→ **Work order**
For this exercise, output the entries below exactly from the line that holds "The image size is (728, 579)." to the line that holds "This screenshot has height=620, width=672.", both ends included. No pictures belong in the copy.

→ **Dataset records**
══════

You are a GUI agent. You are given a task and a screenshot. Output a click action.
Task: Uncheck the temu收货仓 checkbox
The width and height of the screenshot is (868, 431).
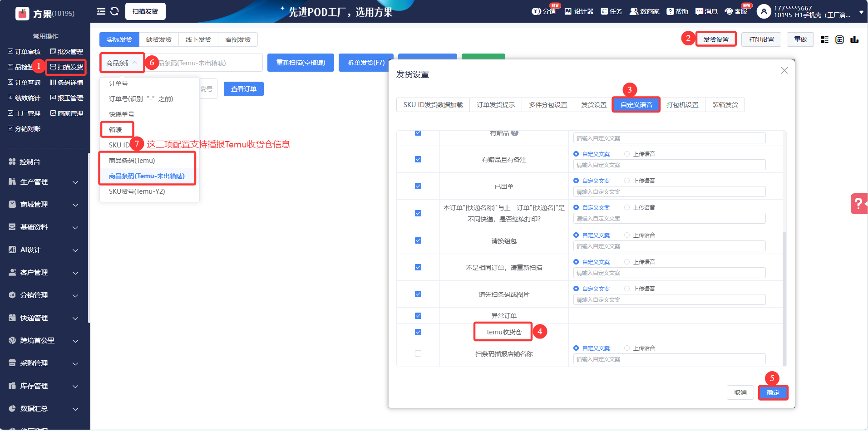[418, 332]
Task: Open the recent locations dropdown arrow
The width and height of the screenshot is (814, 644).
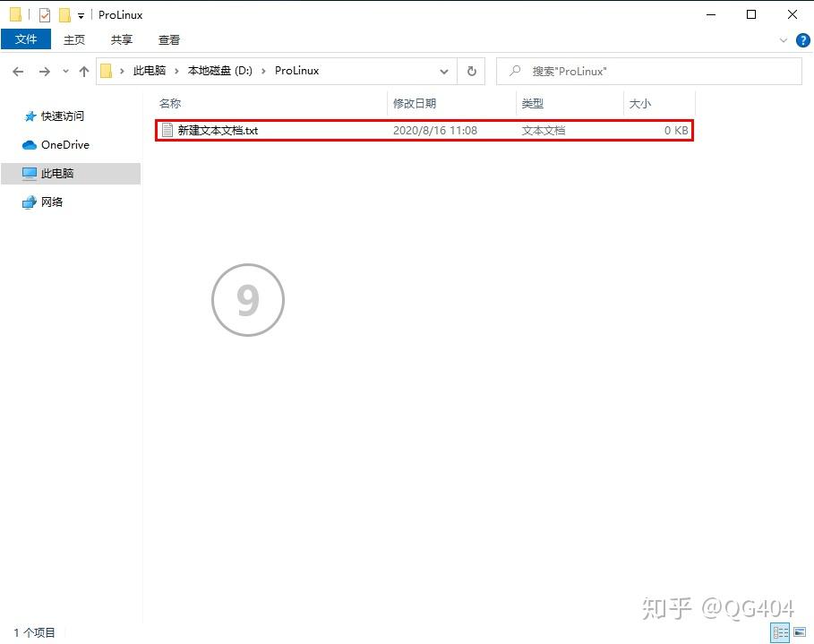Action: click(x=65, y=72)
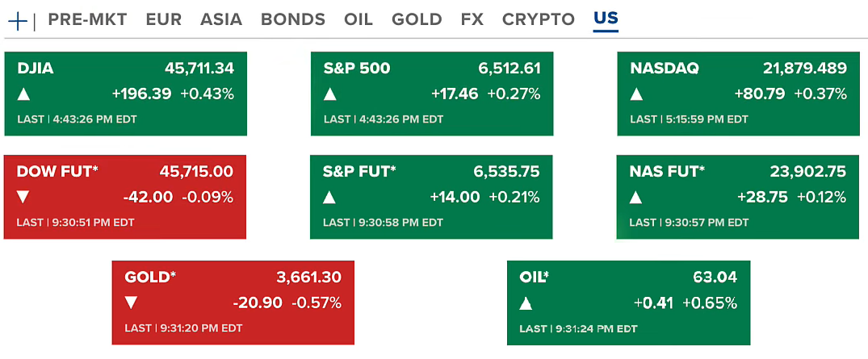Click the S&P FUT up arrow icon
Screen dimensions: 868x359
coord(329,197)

══════

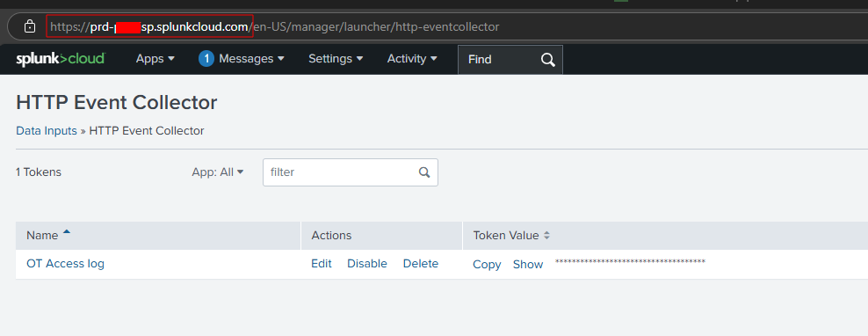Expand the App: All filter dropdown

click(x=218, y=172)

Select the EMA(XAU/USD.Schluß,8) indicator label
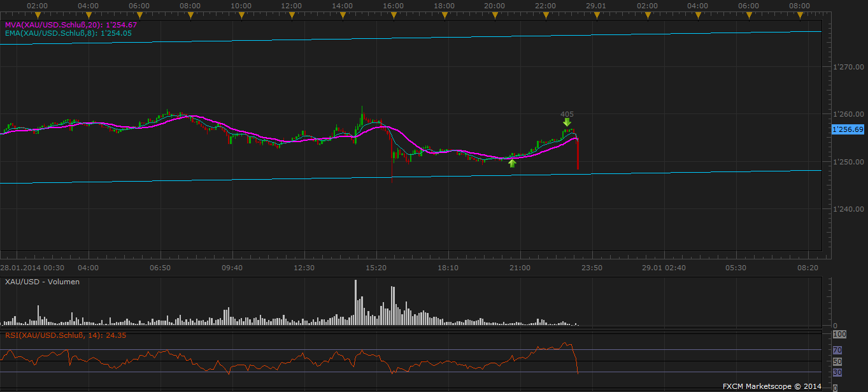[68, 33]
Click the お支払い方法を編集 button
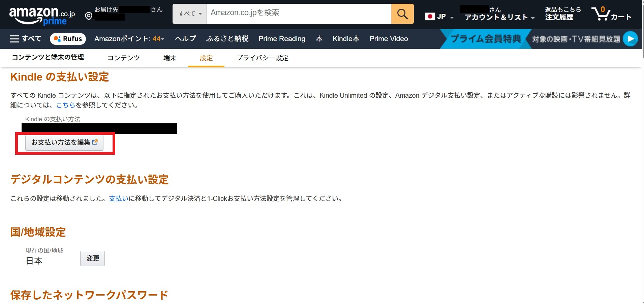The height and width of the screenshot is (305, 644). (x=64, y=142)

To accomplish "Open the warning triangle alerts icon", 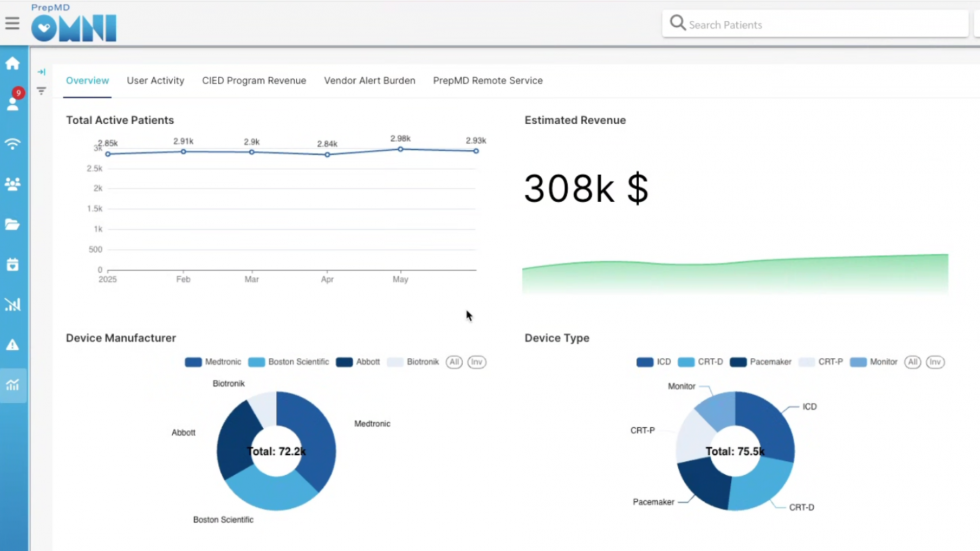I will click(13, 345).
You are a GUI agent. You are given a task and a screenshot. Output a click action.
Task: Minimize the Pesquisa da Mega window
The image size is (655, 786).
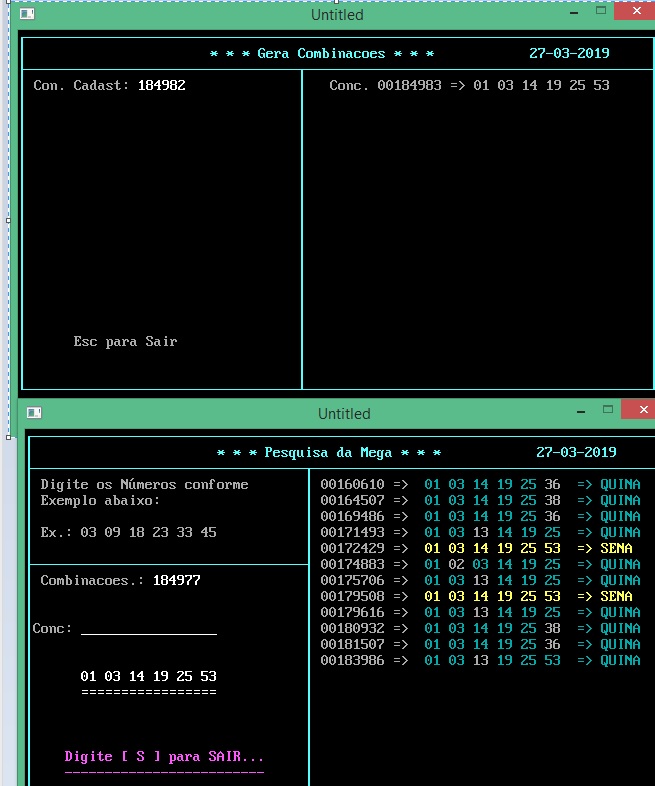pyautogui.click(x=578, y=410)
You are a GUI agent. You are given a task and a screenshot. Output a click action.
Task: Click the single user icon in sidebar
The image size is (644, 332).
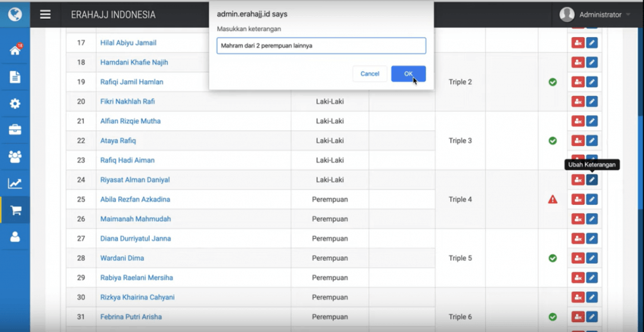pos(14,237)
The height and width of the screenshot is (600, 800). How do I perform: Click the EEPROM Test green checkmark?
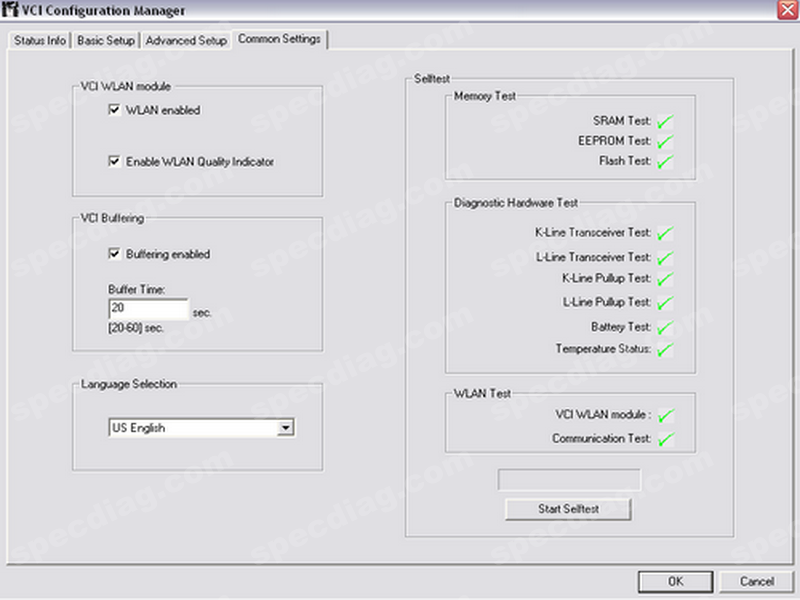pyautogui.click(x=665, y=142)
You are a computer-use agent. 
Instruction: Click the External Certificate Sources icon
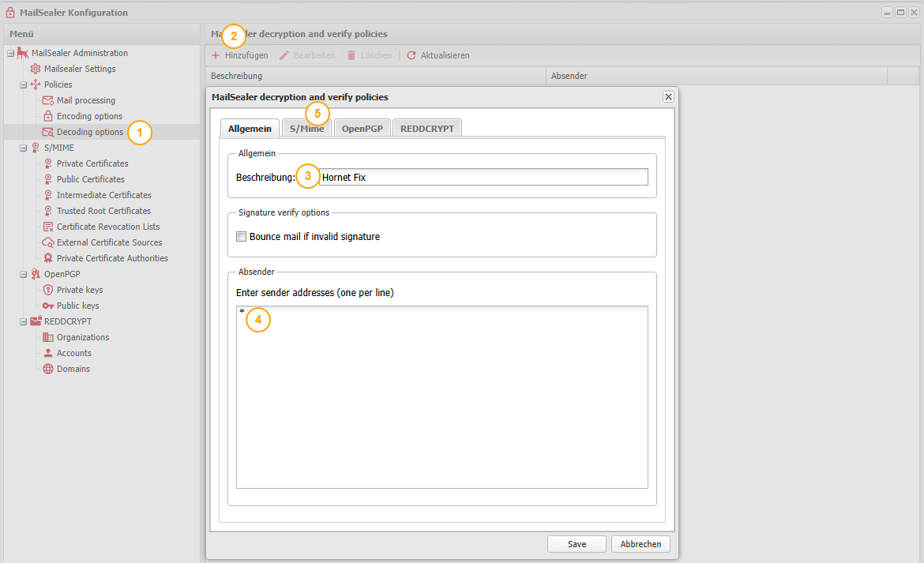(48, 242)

══════

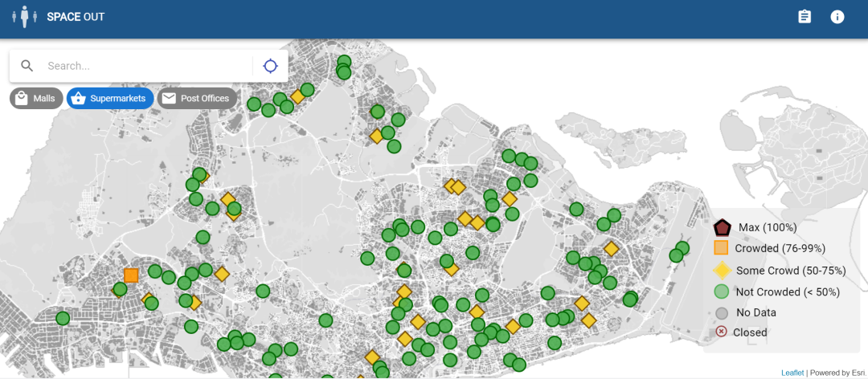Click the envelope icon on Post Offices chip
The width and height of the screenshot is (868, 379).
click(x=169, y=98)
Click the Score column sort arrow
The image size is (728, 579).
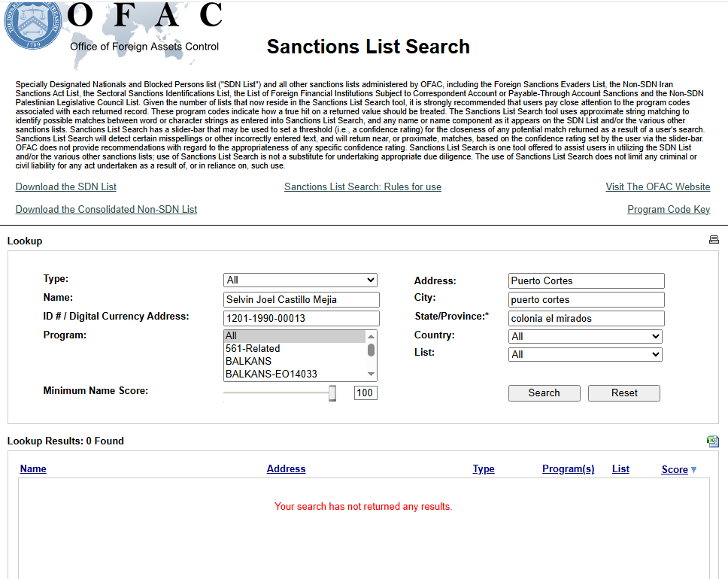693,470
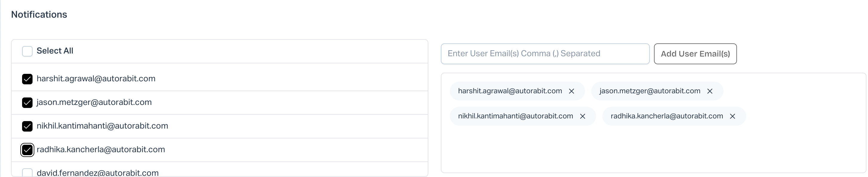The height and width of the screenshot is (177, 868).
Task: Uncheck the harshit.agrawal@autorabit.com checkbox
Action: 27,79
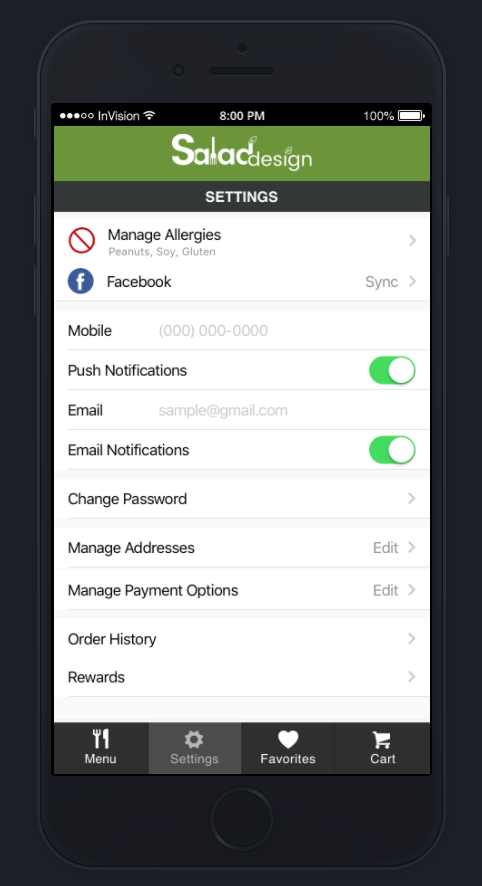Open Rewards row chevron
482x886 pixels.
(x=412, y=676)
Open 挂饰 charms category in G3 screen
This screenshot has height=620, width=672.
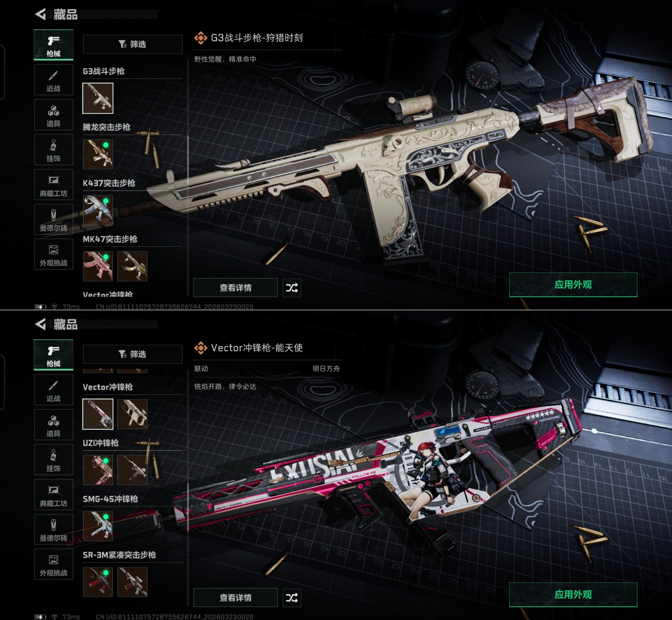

══════

→ **Expected answer**
The image size is (728, 579).
693,470
The height and width of the screenshot is (177, 868).
Task: Uncheck the harshit.agrawal@autorabit.com checkbox
Action: 27,79
Open Rewards row chevron
482x886 pixels.
(x=412, y=676)
Open 挂饰 charms category in G3 screen
This screenshot has height=620, width=672.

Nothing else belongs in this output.